No, the arguments seem mostly to be about the nebulous “spirit” of Vatican II. Pope Francis is definitely on the side that this spirit means “openness,” “dialogue,” and “tolerance”; letting every voice be heard (unless, it now seems, if that voice speaks Latin). These, too, are hazy terms that can mean about as much—or as little—as a pope wants them to. As we’ve seen in Pope Francis’s volte face from Pope Benedict on the Mass, they can change from pontiff to pontiff and risk making the papacy into a sort of religious presidency, not so much a rock of foundation as aluminum siding.
If Vatican II did mean any one certain thing, it was the “universal call to holiness.” This was not new but just a reiteration of the Gospel. The call is a good thing if it makes Catholics study and live their faith more deeply. This, though, is problematic for those of Pope Francis’s thinking because those that do this tend to be more of the traditional “mind-set” about which he expresses such grave reservations. So, as far as Vatican II promoting learning and living the faith, traditional Catholics would say, “Bring it on.”
To his credit, Pope Francis seems desirous of avoiding any kind of schism. That would explain both his tolerance of the German bishops and his allowance of the continuance of the EF in some communities.
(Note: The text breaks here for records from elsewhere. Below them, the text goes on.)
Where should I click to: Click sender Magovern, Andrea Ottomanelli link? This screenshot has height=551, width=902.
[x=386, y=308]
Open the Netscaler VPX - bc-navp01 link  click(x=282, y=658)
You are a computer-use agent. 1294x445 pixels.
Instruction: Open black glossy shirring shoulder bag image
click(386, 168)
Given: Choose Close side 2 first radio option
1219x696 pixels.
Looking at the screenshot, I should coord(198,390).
He doesn’t want another Luther and he doesn’t want another Lefebvre. But he sees those preferring the EF through a sort of bifocals. On the one hand, he sees them as wanting to go back to the “good old days” of pre-Vatican II; yet many, if not most, of those wanting the EF can’t. They have no recollection of that time; they would have to be octogenarians.
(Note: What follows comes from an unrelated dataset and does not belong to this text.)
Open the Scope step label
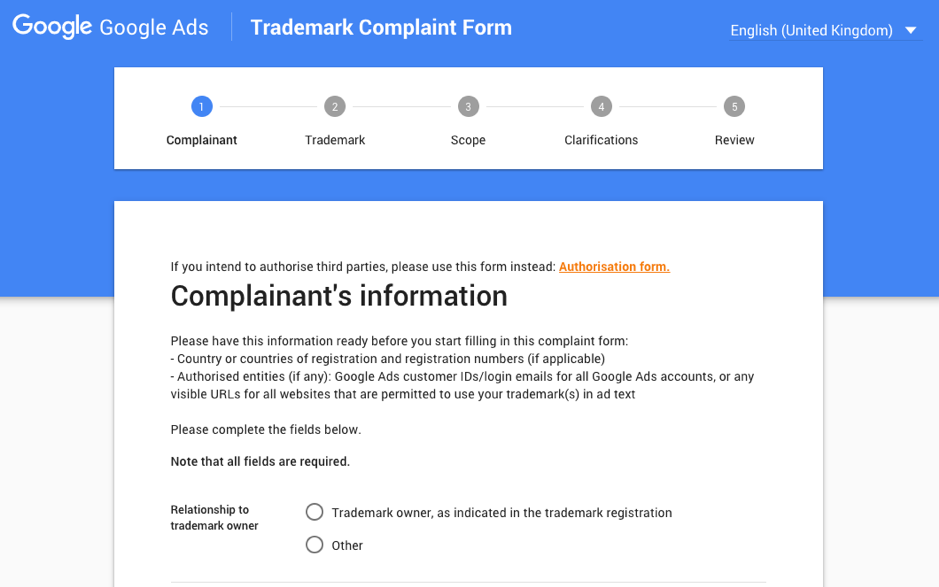The image size is (939, 587). 468,140
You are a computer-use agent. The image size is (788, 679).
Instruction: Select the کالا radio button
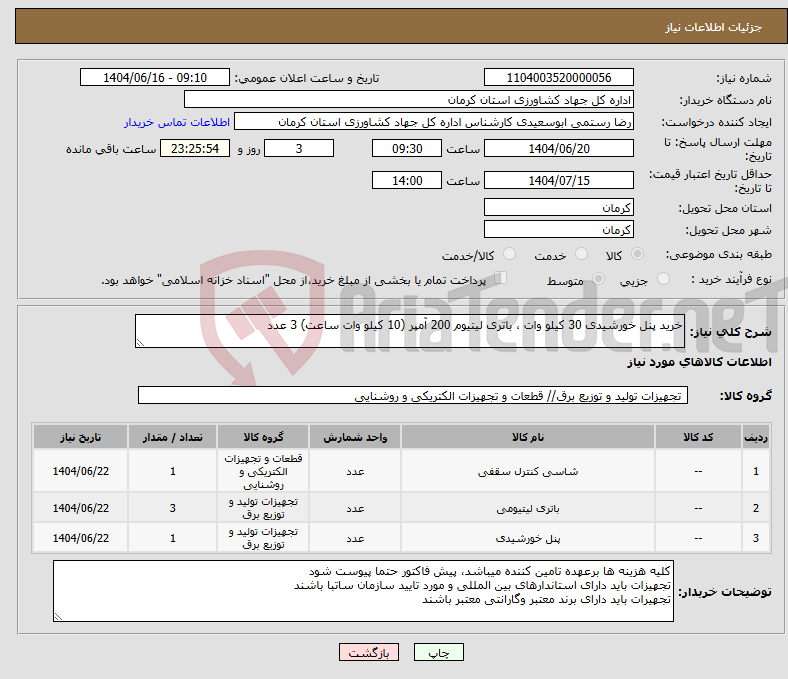tap(637, 255)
On the other hand, he seems to suspect the younger priests and laity, among whom the EF is gaining adherents. This explains why he restricts permission to the bishops—most of whom he has appointed—and not to the priests, many of whom are more of that—here’s that word again—traditional way of thinking. The cardinals and bishops of the “spirit” are the “new old-fashioned”; they’re trying to sell eight-track tapes.
The “spirit” of Vatican II was to embrace the culture. The problem, though, is that to be a Catholic today means to be almost violently “counter-cultural.” And this is where Traditionis Custodes may prove a boon. If you are a young man or woman considering a religious vocation to this counter-cultural life, or a young couple living the faith and wanting to raise your children to be rocks amidst the stream of “wokeness,” where will you go? To the moribund religious orders, dioceses, and parishes with their “social consciousness,” felt banners, and guitar Masses—or to the places where you can live, grow in, and promote that faith? Pope Francis seems to definitely have wanted to “draw the line” with Traditionis Custodes. He may not like where those lines fall.
There is a kind of economy regarding religion, and it is capitalistic. Truth, beauty, and goodness attract. They attract because they work. They get results. The idea that you can “stamp out” the competition never works; eventually those economies fail. Look at liberal Protestantism. I won’t live to see it, but I wouldn’t be surprised if, in fifty or sixty years, should Traditionis Custodes be upheld by Francis’s successors, you found dioceses with one parish of ten thousand families staffed by a flock of young FSSP priests celebrating ten Masses on Sunday next to five parishes of a hundred families each and staffed by two aged, itinerant OF priests celebrating one Mass in each parish every other Sunday. As the saying goes, “by their fruits you shall know them.”